Search code examples
pythonnlpnamed-entity-recognitionreadlines

Readlines causing error after many lines?


I'm working on a NRE task at the moment, with data from wnut17train.conll (https://github.com/leondz/emerging_entities_17). It's basically a collection of tweets where each line is a single word from the tweet with an IOB tag attached (separated by a \t). Different tweets are separated by a blank line (actually, and weirdly enough if you ask me, a '\t\n' line).
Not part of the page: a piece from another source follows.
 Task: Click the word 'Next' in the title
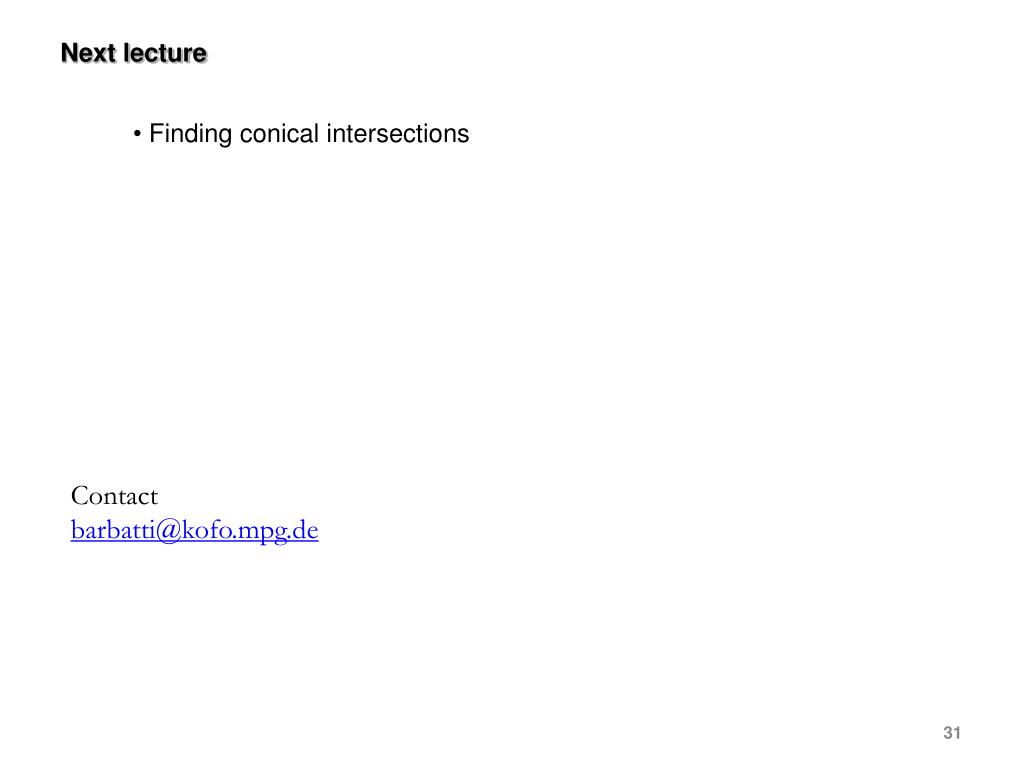(x=88, y=53)
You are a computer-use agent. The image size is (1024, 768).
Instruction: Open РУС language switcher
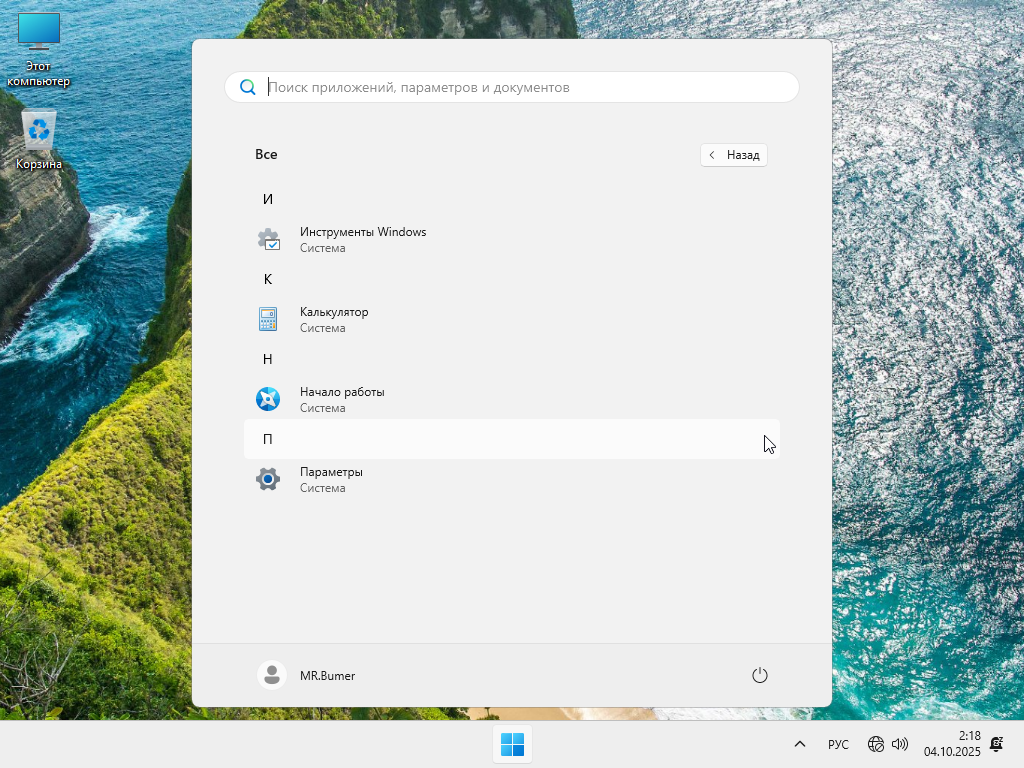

So, for reference, a single tweet would look like this:

@paulwalk    IOBtag
...          ...
foo          IOBtag
[\t\n]
@jerrybeam   IOBtag
...          ...
bar          IOBtag

The goal for this first step is to achieve a situation where I converted this data set into a training file looking like this:

train[0] = [(first_word_of_first_tweet, POStag, IOBtag),
(second_word_of_first_tweet, POStag, IOBtag),
...,
last_word_of_first_tweet, POStag, IOBtag)]

This is what I came up so far:

tmp = []
train = []
nlp = spacy.load("en_core_web_sm")
with open("wnut17train.conll") as f:
    for l in f.readlines():
        if l == '\t\n':
            train.append(tmp)
            tmp = []
        else:
            doc = nlp(l.split()[0])
            for token in doc:
                tmp.append((token.text, token.pos_, token.ent_iob_))

Everything works smoothly for a certain amount of tweets (or lines, not sure yet), but after that I get a

IndexError: list index out of range

raised by

doc = nlp(l.split()[0])

First time I got it around line 20'000 (20'533 to be precise), then after checking that this was not due to the file (maybe a different way of separating tweets, or something like this that might have tricked the parser) I removed the first 20'000 lines and tried again. Again, I got an error after around line 20'000 (20'260 - or 40'779 in the original file - to be precise).

I did some research on readlines() to see if this was a known problem but it looks like it's not. Am I missing something?


Solution

  • I used the wnut17train.conll file from https://github.com/leondz/emerging_entities_17 and I ran a similar code to generate your required output. I found that in some lines instead of "\t\n" as the blank Line we have only "\n".

    Due to this l.split() will give an IndexError: list index out of range. To handle this we can check if length is 1 and in that case also we add our tmp to train.

    import spacy
    nlp = spacy.load("en_core_web_sm")
    train = []
    tmp = []
    with open("wnut17train.conll") as fp:
        for l in fp.readlines():
            if l == "\t\n" or len(l) == 1:
                train.append(tmp)
                tmp = []
            else:
                doc = nlp(l.split("\t")[0])
                for token in doc:
                    tmp.append((l.split("\t")[0], token.pos_, l.split("\t")[1]))
    

    Hope your question is resolved.